Poster Presentation 32nd Lorne Cancer 2020

High throughput drug screening in breast and prostate cancer using an innovative cell morphology-based analytical pipeline (#367)

Jean M Winter 1 , Karla J Cowley 2 , Jennii Luu 2 , Richard D Iggo 1 3 , Kaylene J Simpson 2 , Theresa E Hickey 1 , Luke A Selth 1 4 , Wayne D Tilley 1
  1. Dame Roma Mitchell Cancer Research Laboratories, Adelaide Health and Medical Sciences, The University of Adelaide, Adelaide, SA, Australia
  2. Victorian Centre for Functional Genomics, Peter MacCallum Cancer Centre, Melbourne, VIC, Australia
  3. Bergonié Cancer Institute, University of Bordeaux, Bordeaux, France
  4. Flinders Centre for Innovation in Cancer, College of Medicine and Public Health, Flinders University, Adelaide, SA, Australia

The estrogen receptor (ER) and androgen receptor (AR) are nuclear receptor (NR) transcription factors that can drive breast and prostate cancer growth, respectively, through cancer-specific DNA binding. In breast cancer, co-stimulating ER and progesterone receptor (PR) causes a PR-mediated relocation of ER to genetic regions associated with tumour suppression, including those that promote a more differentiated phenotype. ER reprogramming through activation of other NR family members is less well understood. Whether AR can be reprogrammed to promote differentiation in prostate cancer is not known. We screened over 3,000 NR small molecules, with the potential to reprogram ER or AR in breast and prostate cancer.
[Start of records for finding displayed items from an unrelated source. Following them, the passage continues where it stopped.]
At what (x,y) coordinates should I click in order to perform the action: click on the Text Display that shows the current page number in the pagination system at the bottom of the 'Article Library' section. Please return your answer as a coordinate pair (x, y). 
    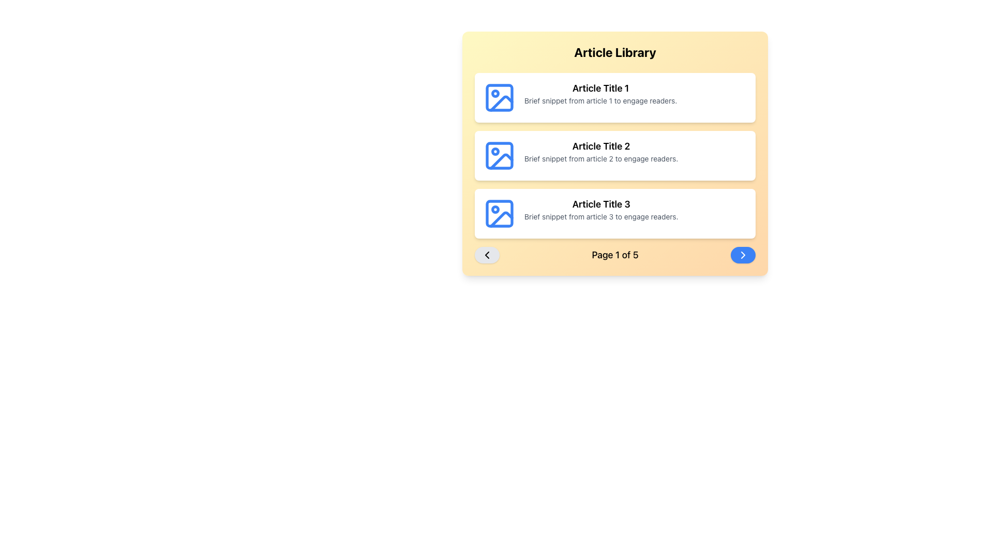
    Looking at the image, I should click on (615, 255). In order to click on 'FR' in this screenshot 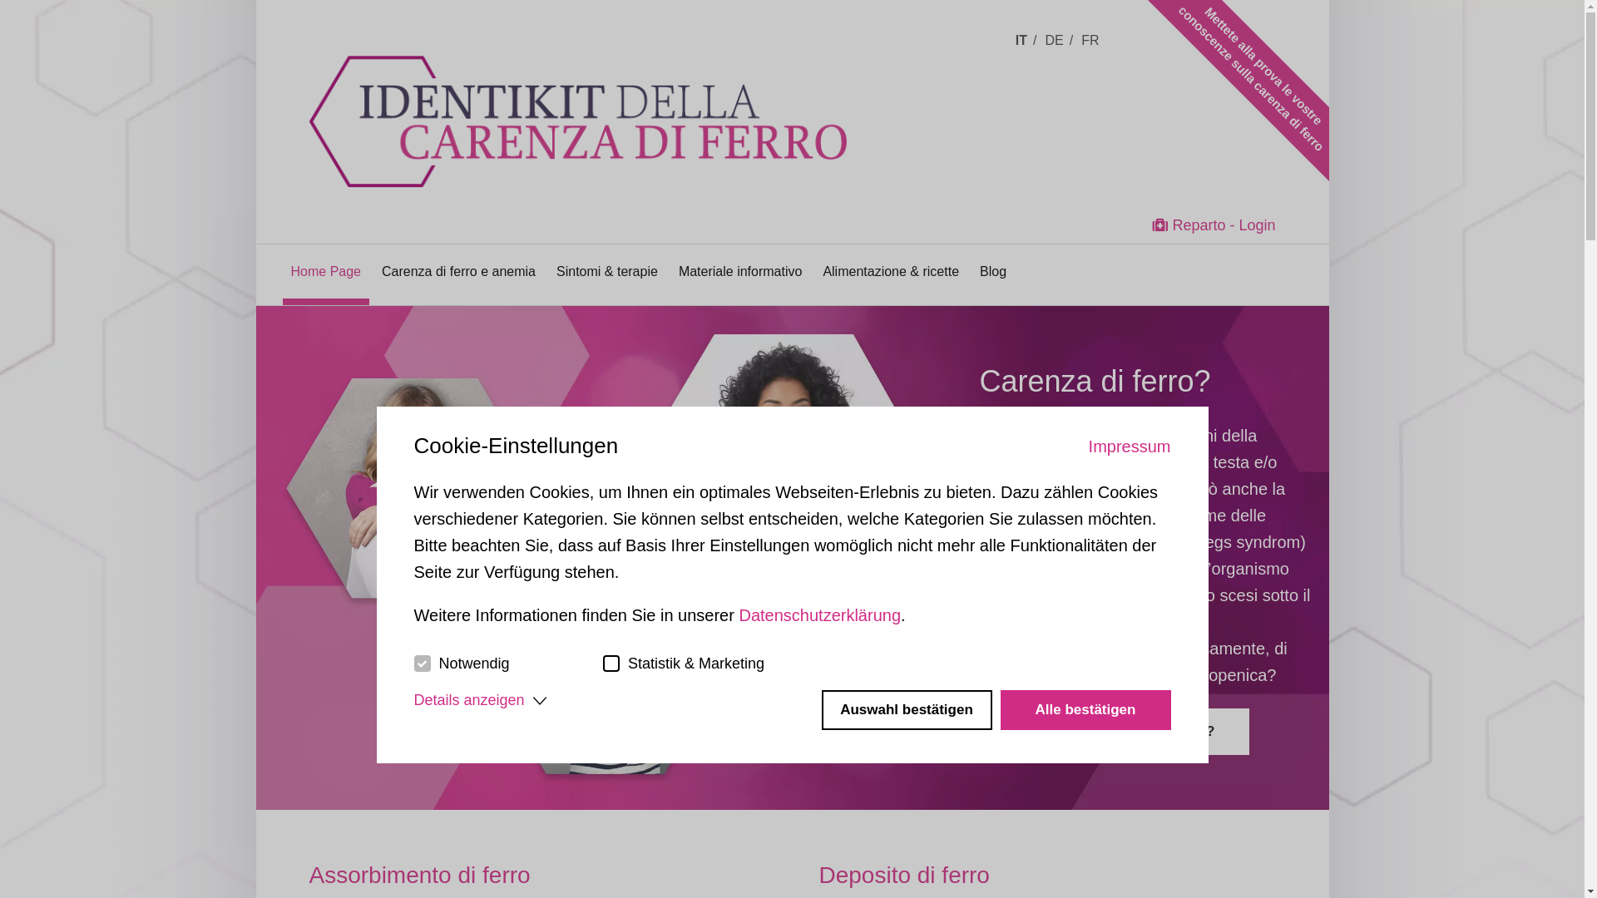, I will do `click(1093, 39)`. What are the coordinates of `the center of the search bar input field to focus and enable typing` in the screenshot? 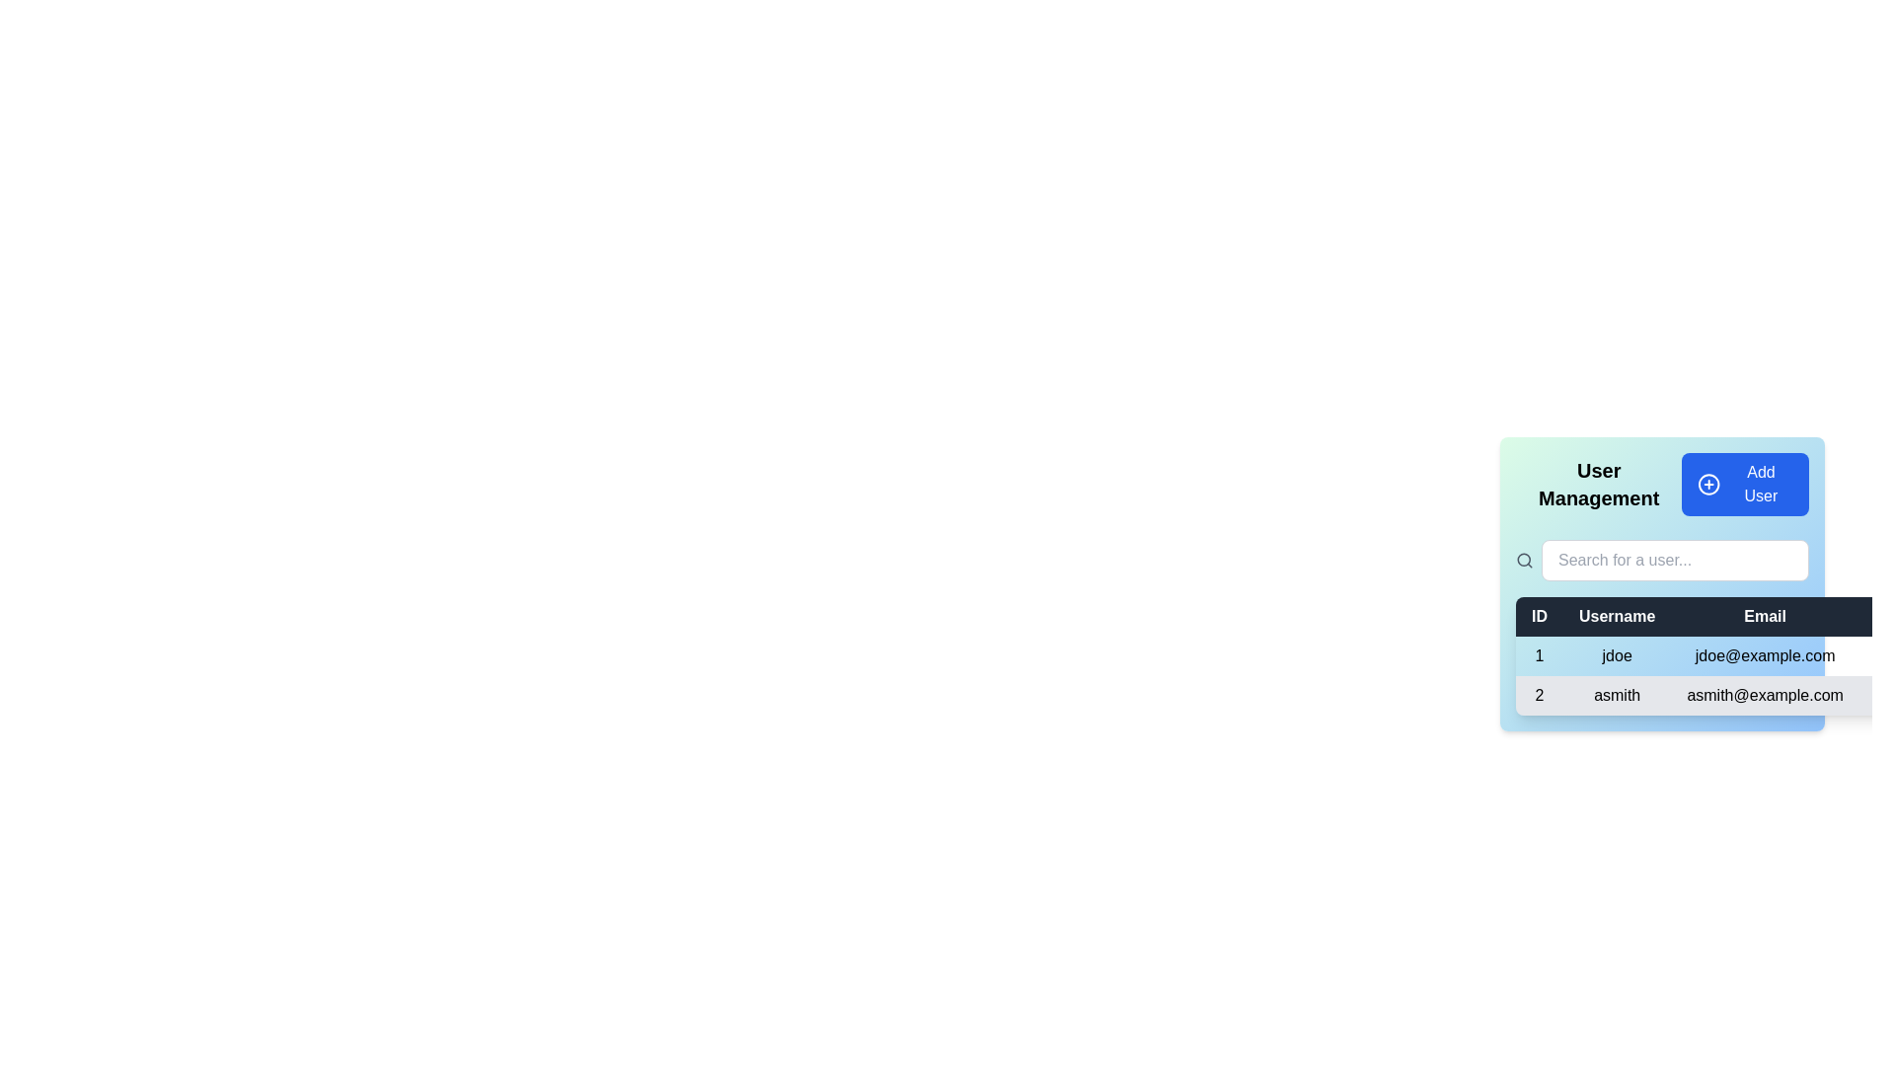 It's located at (1674, 560).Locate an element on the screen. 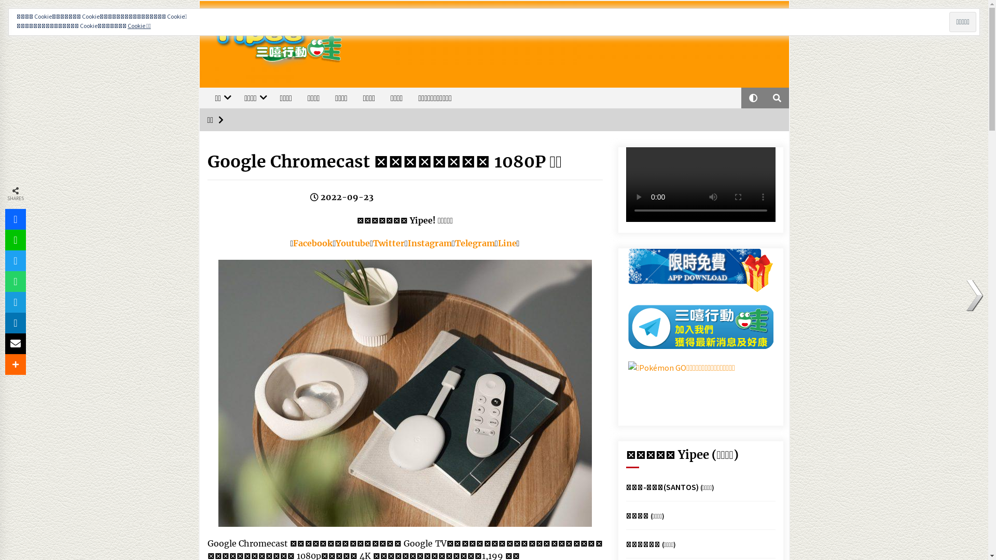 The image size is (996, 560). 'Youtube' is located at coordinates (353, 243).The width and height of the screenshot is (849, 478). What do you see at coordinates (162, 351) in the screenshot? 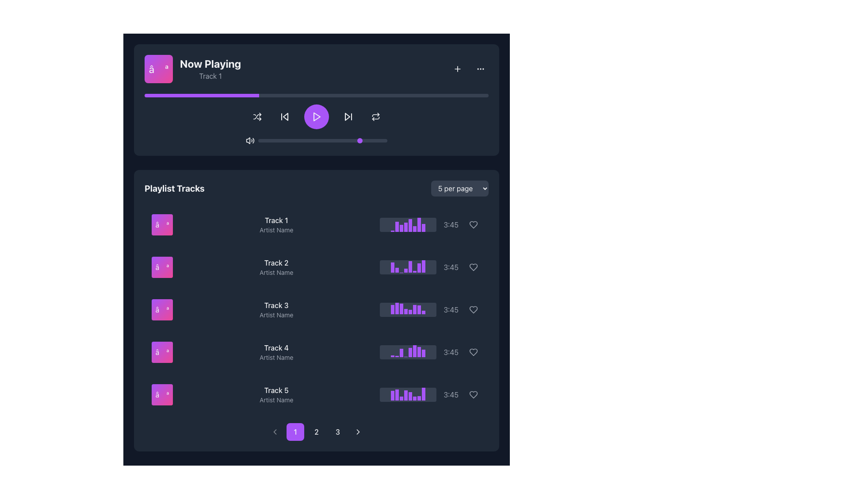
I see `the decorative image or icon that represents the album art for Track 4, located at the beginning of the fourth track row in the track list` at bounding box center [162, 351].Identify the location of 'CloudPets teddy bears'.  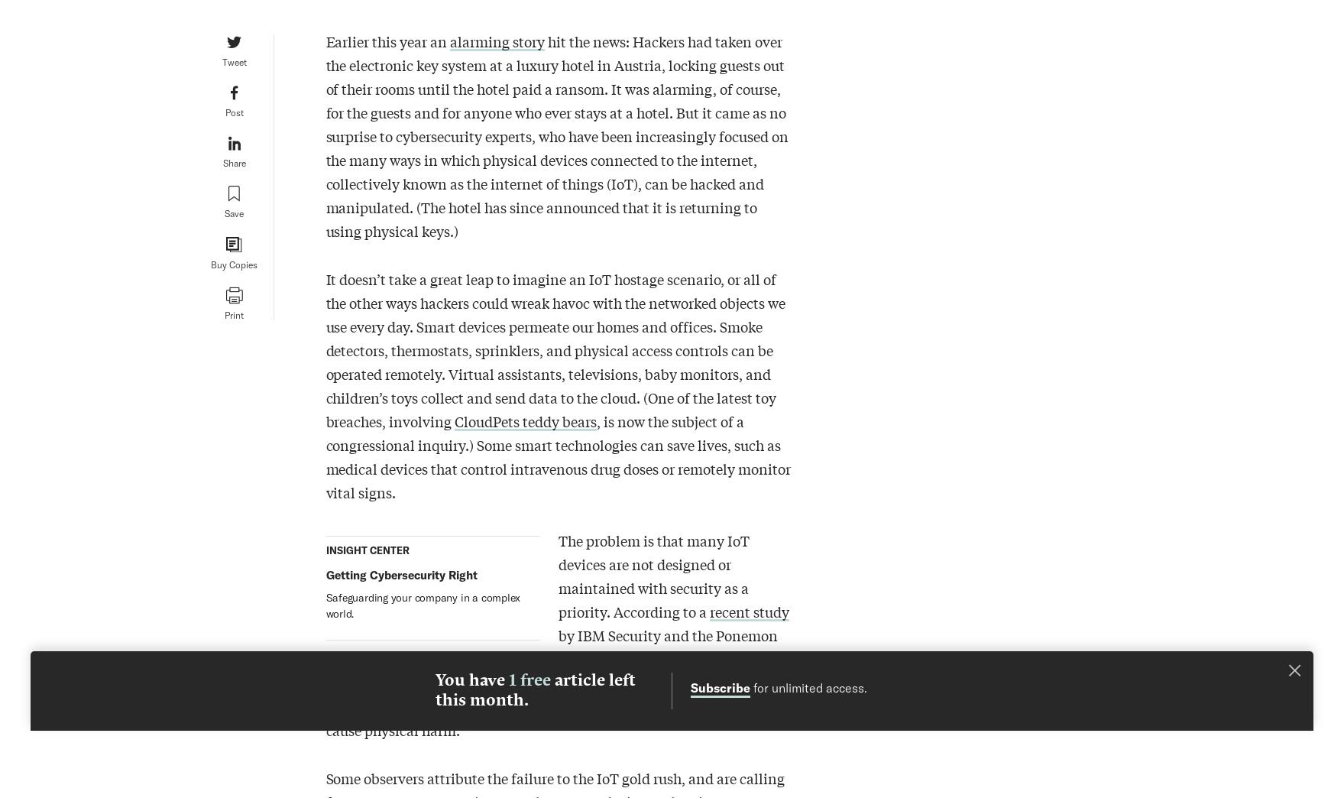
(524, 420).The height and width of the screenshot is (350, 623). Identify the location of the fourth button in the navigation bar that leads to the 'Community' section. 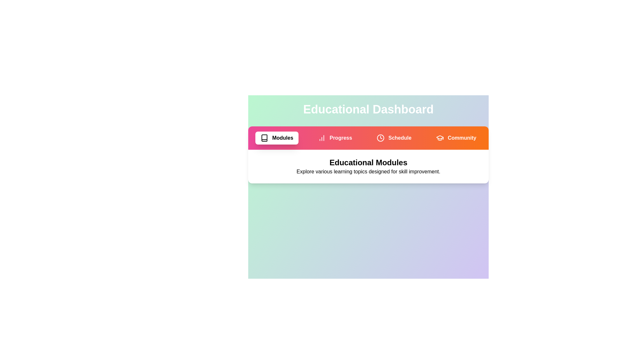
(456, 138).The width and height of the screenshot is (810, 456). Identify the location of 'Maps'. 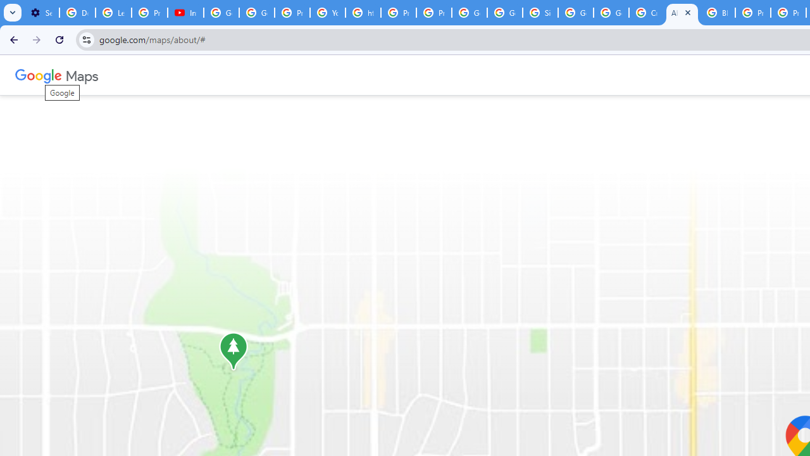
(81, 75).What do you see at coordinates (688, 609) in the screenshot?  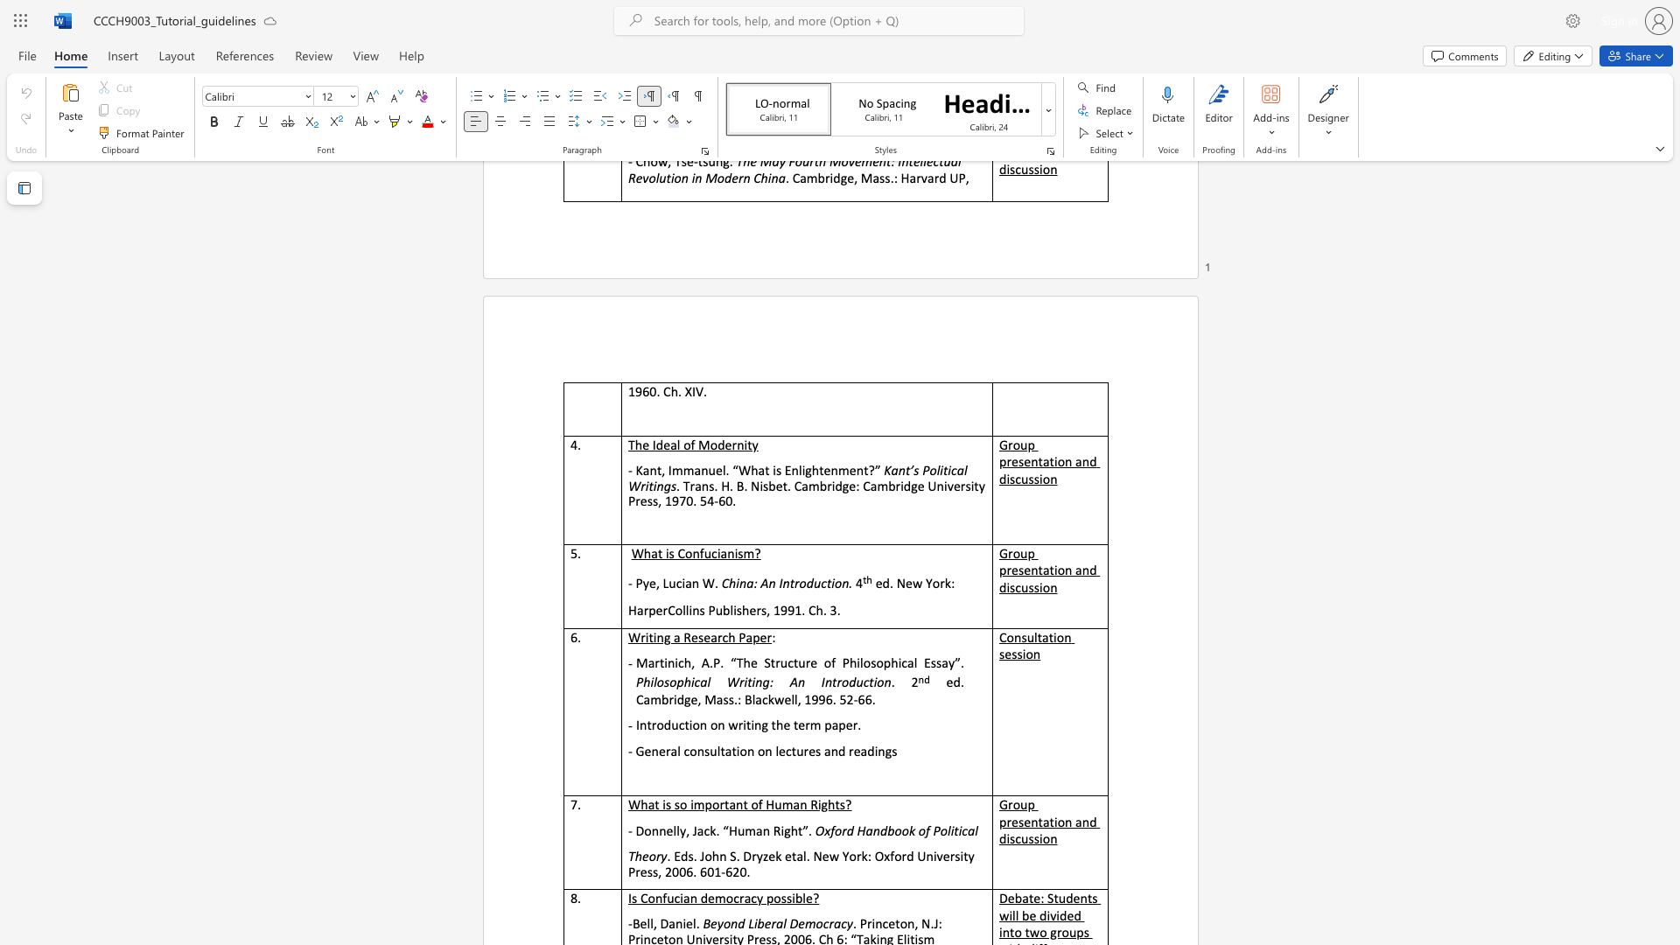 I see `the subset text "ins Publishers, 1991" within the text "HarperCollins Publishers, 1991. Ch. 3."` at bounding box center [688, 609].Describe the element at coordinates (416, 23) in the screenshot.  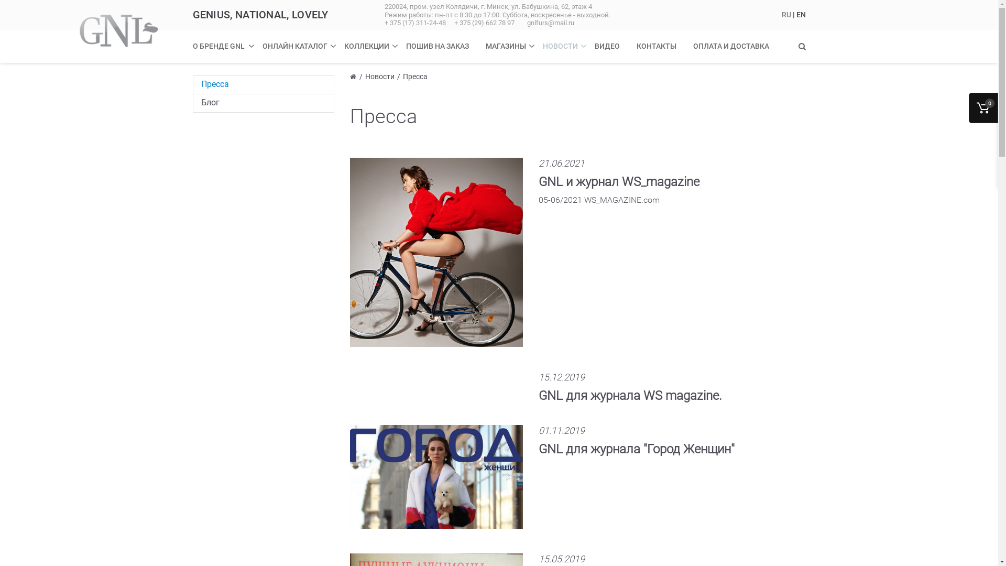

Lead-like molecules were computationally selected based on 3D pharmacophore fingerprints with predicted activity against various NRs. Proliferation and morphology (as a readout of cancer cell differentiation) were assessed in 4 breast and 4 prostate cancer cell lines that encompass endocrine therapy-sensitive and -resistant disease. Cells were treated for 3 days and stained with DAPI (nuclear), CFMDA (whole-cell) and phalloidin (cytoskeleton) by immunofluorescence (IF). “Hits” were selected as (a) >30% growth inhibition (nuclear count) and (b) morphological changes measured by Mahalanobis distance (mp.value <0.01). Mahalanobis is a quantitative computation of phenotypic features incorporating various cellular components derived from nuclear, whole-cell and cytoskeleton IF staining. Supervised (partial least square; PLS) and un-supervised (hierarchical) clustering of features grouped library “hits” based on their deviation from vehicle treatment. PLS analysis distinguished library NR ligands (e.g. AR versus ER versus PR) against known NR ligands.
Our high-throughput screening pipeline represents an innovative tool to integrate growth inhibition with distinct morphology-based changes associated with differentiation to discover new therapeutic agents. Validation using 3D drug-screening, live-cell imaging and ChIP-seq analyses will determine whether “hits” also elicit ER or AR reprogramming. Lead “hits” will be tested using patient derived pre-clinical models with the aim of progressing an ER and AR reprogramming agent for treatment of breast and prostate cancer into the clinic.